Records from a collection
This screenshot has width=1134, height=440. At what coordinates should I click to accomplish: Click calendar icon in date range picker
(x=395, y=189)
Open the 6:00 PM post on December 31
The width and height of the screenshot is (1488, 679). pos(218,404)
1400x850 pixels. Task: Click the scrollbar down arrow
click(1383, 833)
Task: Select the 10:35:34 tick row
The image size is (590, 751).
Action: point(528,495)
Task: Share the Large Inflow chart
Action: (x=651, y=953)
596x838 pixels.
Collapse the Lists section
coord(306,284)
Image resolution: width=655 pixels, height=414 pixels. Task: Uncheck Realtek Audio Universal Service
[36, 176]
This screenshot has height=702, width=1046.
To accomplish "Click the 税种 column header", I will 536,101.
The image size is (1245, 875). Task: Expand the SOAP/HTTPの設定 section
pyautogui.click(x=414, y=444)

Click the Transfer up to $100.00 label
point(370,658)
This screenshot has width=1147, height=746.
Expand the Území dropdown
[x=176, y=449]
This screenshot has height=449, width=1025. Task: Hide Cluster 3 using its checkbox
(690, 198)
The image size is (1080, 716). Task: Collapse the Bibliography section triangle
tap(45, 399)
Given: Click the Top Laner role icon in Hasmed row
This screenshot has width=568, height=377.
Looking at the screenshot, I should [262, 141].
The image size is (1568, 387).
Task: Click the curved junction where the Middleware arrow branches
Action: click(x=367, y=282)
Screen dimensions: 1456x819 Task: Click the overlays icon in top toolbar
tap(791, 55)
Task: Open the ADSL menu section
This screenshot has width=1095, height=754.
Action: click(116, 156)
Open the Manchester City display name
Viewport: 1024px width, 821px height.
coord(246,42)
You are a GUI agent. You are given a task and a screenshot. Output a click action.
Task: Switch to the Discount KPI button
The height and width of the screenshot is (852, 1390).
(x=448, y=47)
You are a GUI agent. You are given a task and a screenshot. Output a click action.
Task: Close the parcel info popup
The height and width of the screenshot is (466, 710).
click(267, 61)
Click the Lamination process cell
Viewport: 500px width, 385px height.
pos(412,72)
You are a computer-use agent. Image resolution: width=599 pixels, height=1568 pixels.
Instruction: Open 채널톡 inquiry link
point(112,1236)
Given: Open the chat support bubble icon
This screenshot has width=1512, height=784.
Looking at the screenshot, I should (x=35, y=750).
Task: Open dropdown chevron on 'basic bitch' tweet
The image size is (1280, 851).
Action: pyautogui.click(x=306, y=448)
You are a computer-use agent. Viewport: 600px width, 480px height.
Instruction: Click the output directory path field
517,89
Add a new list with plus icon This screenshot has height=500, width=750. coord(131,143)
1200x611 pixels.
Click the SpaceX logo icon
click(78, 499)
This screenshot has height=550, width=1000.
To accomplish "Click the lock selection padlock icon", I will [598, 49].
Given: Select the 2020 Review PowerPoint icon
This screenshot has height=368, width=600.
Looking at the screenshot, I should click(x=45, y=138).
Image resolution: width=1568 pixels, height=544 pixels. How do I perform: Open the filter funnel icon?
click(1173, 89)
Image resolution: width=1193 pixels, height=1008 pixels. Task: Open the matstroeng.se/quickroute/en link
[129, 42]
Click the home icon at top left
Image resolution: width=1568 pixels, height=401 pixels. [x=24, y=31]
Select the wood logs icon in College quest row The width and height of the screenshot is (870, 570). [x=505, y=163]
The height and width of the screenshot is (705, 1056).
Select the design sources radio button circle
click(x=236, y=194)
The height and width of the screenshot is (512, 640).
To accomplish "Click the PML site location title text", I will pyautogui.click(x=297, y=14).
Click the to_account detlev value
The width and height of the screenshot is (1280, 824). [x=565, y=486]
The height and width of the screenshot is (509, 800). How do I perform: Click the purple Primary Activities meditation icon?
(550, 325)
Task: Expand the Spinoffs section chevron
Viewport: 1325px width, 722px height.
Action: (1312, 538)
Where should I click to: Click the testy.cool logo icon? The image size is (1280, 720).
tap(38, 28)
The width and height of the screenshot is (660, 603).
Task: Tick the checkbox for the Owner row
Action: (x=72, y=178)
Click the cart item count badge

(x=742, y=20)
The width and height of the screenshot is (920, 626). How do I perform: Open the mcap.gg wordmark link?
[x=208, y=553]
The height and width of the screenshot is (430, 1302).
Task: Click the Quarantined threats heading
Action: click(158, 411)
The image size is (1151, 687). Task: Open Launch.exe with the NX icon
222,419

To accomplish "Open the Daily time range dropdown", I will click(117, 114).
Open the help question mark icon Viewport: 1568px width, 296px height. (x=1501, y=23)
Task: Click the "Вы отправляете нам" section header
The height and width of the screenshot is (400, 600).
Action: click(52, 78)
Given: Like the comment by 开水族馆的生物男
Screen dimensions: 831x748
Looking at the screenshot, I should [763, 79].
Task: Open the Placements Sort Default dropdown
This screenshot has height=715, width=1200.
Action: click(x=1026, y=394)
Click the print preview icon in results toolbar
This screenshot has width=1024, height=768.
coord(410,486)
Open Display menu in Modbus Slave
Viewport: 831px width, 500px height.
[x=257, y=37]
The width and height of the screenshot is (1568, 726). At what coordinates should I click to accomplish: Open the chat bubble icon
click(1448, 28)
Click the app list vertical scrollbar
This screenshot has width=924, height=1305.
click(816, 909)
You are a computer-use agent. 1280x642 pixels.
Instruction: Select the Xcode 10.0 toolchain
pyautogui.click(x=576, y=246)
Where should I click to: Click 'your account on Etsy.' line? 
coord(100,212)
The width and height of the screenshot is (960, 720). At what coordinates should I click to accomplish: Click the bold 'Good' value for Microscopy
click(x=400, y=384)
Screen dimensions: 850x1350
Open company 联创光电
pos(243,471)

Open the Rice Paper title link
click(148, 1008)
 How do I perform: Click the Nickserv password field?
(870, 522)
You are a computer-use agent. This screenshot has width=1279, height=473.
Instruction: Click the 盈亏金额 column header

▶ **Exercise details**: Copy each line, exactly, that falls between the line containing "Screen dimensions: 850x1350" and the end of the entries, both included.

▶ **Answer section**:
Screen dimensions: 850x1350
Open company 联创光电
pos(243,471)

Open the Rice Paper title link
click(148, 1008)
 How do I perform: Click the Nickserv password field?
(870, 522)
You are a computer-use agent. This screenshot has width=1279, height=473.
Instruction: Click the 盈亏金额 column header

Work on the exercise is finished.